Floors Venter
- Full name: Floris Daniël Venter
- Born: 13 April 1909 Pietersburg, South Africa
- Died: 27 September 1992 (aged 83)
- Height: 1.80 m (5 ft 11 in)
- Weight: 79.8 kg (176 lb)

Rugby union career
- Position(s): Wing

Provincial / State sides
- Years: Team / Apps / (Points)
- Transvaal /  / ()

International career
- Years: Team / Apps / (Points)
- 1931–33: South Africa / 3 / (0)

= Floors Venter =

South African rugby union player (1909–1992)

Floris Daniël Venter (13 April 1909 – 27 September 1992) was a South African international rugby union player.

Venter was born in Pietersburg and educated at Volkskool in Heidelberg.

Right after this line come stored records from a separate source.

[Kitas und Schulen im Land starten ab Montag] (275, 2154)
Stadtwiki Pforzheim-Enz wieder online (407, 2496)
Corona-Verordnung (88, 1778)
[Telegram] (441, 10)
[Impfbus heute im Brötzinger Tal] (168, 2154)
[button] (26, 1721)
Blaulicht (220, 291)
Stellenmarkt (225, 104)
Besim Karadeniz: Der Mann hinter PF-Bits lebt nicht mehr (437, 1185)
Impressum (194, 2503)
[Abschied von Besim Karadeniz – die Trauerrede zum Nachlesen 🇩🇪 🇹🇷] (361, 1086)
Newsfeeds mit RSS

Strongly–built, Venter was a powerful runner who relied on strength rather than pace to break through opponents. He made the Springboks squad for the 1931–32 tour of Britain and Ireland, with his selection coming in part due to his abilities in wet weather rugby. His tour got off to a bad start when he broke his nose in the opening fixture against a combined Gloucestershire/Somerset XV. He returned in time for the first of the international matches, appearing on the right wing against Wales at St. Helens. After missing the matches against Ireland and England, Venter gained a second cap in the Springboks' win over Scotland at Murrayfield. He was capped a third and final time in a home international against the Wallabies at Ellis Park in 1933. A civil servant in Pretoria, Venter was a Transvaal representative for provincial rugby.

Venter also represented Transvaal as a javelin thrower and was a competitor at the national wrestling championships.